Parameters for pipeline configuration
=====================================

The parameters required by both the built-in pipelines as well as the custom pipelines
are given as a ``dict`` object or as a path to a ``json`` file. These params are used
by individual functions of the pipeline.

When writing custom functions, you can add custom params that are required by your function.
The params dict will be passed to your function when it is called as a part of the pipeline
and will have access to your custom parameter.

.. warning::
    If the name of your custom parameter conflicts with one of those required by the built-in
    functions, then the value will override the parameter and lead to uncertain outputs and errors.

    Please ensure that you do not use conflicting names for your custom parameters.

The paramters used by the built-in functions are listed below along with their meaning,
expected dtype and default value, if any. Any parameter marked ``*`` is required.

- **train_df_path \***

Path to the train dataset. Path should point to a file of one of the supported extensions.
For list of allowed extensions see :py:mod:`preprocessy.input`.

.. code:: python

    dtype: str
    example: "/Users/home/datasets/titanic.csv"

- **test_df_path**

Path to the test dataset. Path should point to a file of one of the supported extensions.
For list of allowed extensions see :py:mod:`preprocessy.input`.

.. code:: python

    dtype: str
    example: "/Users/home/datasets/titanic_test.csv"

- **target_label**

Name of the target column.

.. code:: python

    dtype: str
    example: "Survived"

- **cat_cols**

List of column names provided by user indicating these columns are to be encoded categorically. If ``None`` then ``Preprocessy`` analyses and identifies the columns on its own.

.. code:: python

    dtype: list[str]
    example: ["Gender", "Cabin", "Embarked"]

- **ord_dict**

Ordinal attributes require an associated weight mapping. This parameter is mapping from attribute column
name to weight mapping. Weight mapping is a dict specifying the weight associated with each unique value of
the attribute in consideration.

.. code:: python

    dtype: dict[str => dict[str => int | float]]
    example: {
        "Difficulty": {
            "Easy": 5
            "Medium": 10,
            "Hard": 15
        }
    }

- **replace_cat_nulls**

When handling missing data for categorical and ordinal attributes, the ``int`` provided here will be used
to replace the null value.
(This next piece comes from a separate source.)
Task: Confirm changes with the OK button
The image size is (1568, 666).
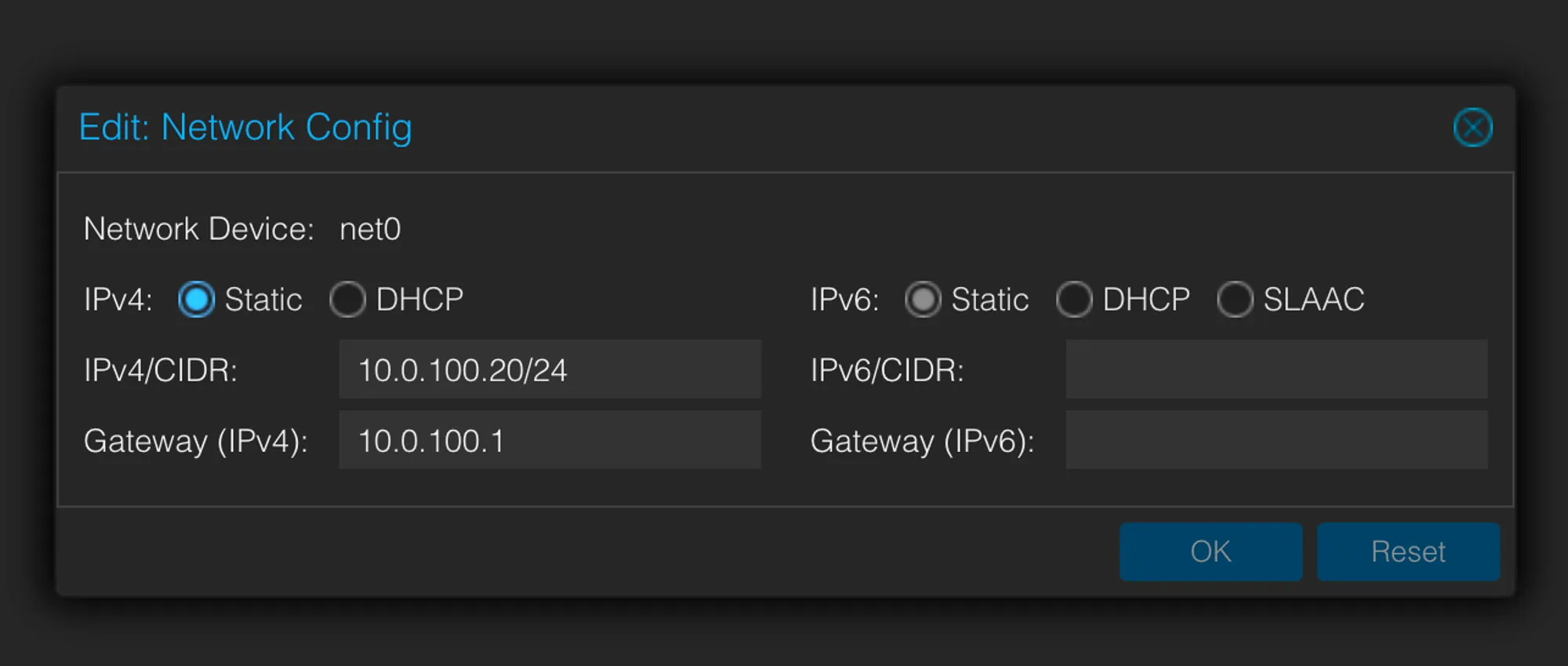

If no value is provided, then the column will be dropped.

.. code:: python

    dtype: int
    example: 99

- **drop_cols**

List of column names to be dropped.

.. code:: python

    dtype: list[str]
    example: ["PassengerId", "Name"]

- **fill_missing**

Dictionary of format {"method": [col]} to indicate the method (``mean``/``median``) to be applied on specified list of columns.

.. code:: python

    dtype: dict["mean" | "median" => list[str]]
    example: {
        "mean": ["col_A", "col_B"],
        "median": ["col_C"]
    }

- **fill_values**

Dictionary with keys as column names and values that fill the null records in corresponding column.

.. code:: python

    dtype: dict[str => any]
    example: {
        "Age": 19,
        "Name": "John"
    }

- **one_hot**

``True`` if one hot encoding is desired. Default = ``False``.

.. code:: python

    dtype: bool

- **remove_outliers**

``True`` if outlier records are to be removed. If both ``remove_outliers`` and ``replace``
are ``False``, a warning will be raised and no operation will be performed. Default = ``True``

.. code:: python

    dtype: bool

- **replace**

Boolean value to indicate if the outliers need to be replaced by ``-999``. Default = ``False``.

.. code:: python

    dtype: bool

- **first_quartile**

Float value between 0 and 1, representing the first quartile marker. For more see :py:mod:`preprocessy.outliers`

.. code:: python

    dtype: float
    example: 0.25

- **third_quartile**

Float value between 0 and 1, representing the third quartile marker. For more see :py:mod:`preprocessy.outliers`

.. code:: python

    dtype: float
    example: 0.75

- **type**

The type of Scaler to be used. Default = ``StandardScaler``.

.. code:: python

    dtype: "MinMaxScaler" | "BinaryScaler" | "StandardScaler"
    example: "MinMaxScaler"

- **columns**

List of columns in the dataframe for which scaling is to be done. If ``None`` is provided, defaults to all columns of a Numeric dtype.

.. code:: python

    dtype: list[str]
    example : ["Fare"]

- **is_combined**

Parameter to determine whether columns should be scaled together as a group.

.. code:: python

    dtype: bool

- **threshold**

``BinaryScaler`` uses a dictionary of threshold values where the key is the column name and the
value is the threshold for that column. All values less than or equal to the threshold are scaled to 0.
Values above the threshold are scaled to 1. The default threshold value is 0.

.. code:: python

    dtype: dict[str => int | float]
    example: {
        "Age": 17
    }

- **score_func**

Function taking two arrays X and y, and returning a pair of arrays
``(scores, pvalues)`` or a single array with scores. ``score_func`` can be custom
or used from ``sklearn.feature_selection``

.. code:: python

    dtype: func(iterable, iterable) => (list[float], list[float])
    example: f_classif from sklearn

- **k**

Number of top features to select.

.. code:: python

    dtype: int
    example: 10

- **test_size**

Size of test set after splitting. Can take values from 0 - 1 for floating point values,
0 - Number of samples for integer values. It is complementary to train size.

.. code:: python

    dtype: int | float
    example: 0.2, 200

- **train_size**

Size of train set after splitting. Can take values from 0 - 1 for floating point values,
0 - Number of samples for integer values. It is complementary to test size. If both ``train_size``
and ``test_size`` are given, then ``train_size + test_size`` should be equal to 1 if sizes are
floating point values, else the total size of the dataset.

.. code:: python

    dtype: int | float
    example: 0.8, 800

- **n_splits**

Number of folds to be made in K-fold cross validation. Must be at least 2.
For more see :py:mod:`preprocessy.data_splitting.KFold`

.. code:: python

    dtype: int
    example: 5

- **shuffle**

Decides whether to shuffle data before splitting. Default = ``False``

.. code:: python

    dtype: bool

- **random_state**

Seeding to be provided for shuffling before splitting. Requires ``shuffle`` to be ``True``.

.. code:: python

    dtype: int
    example: 0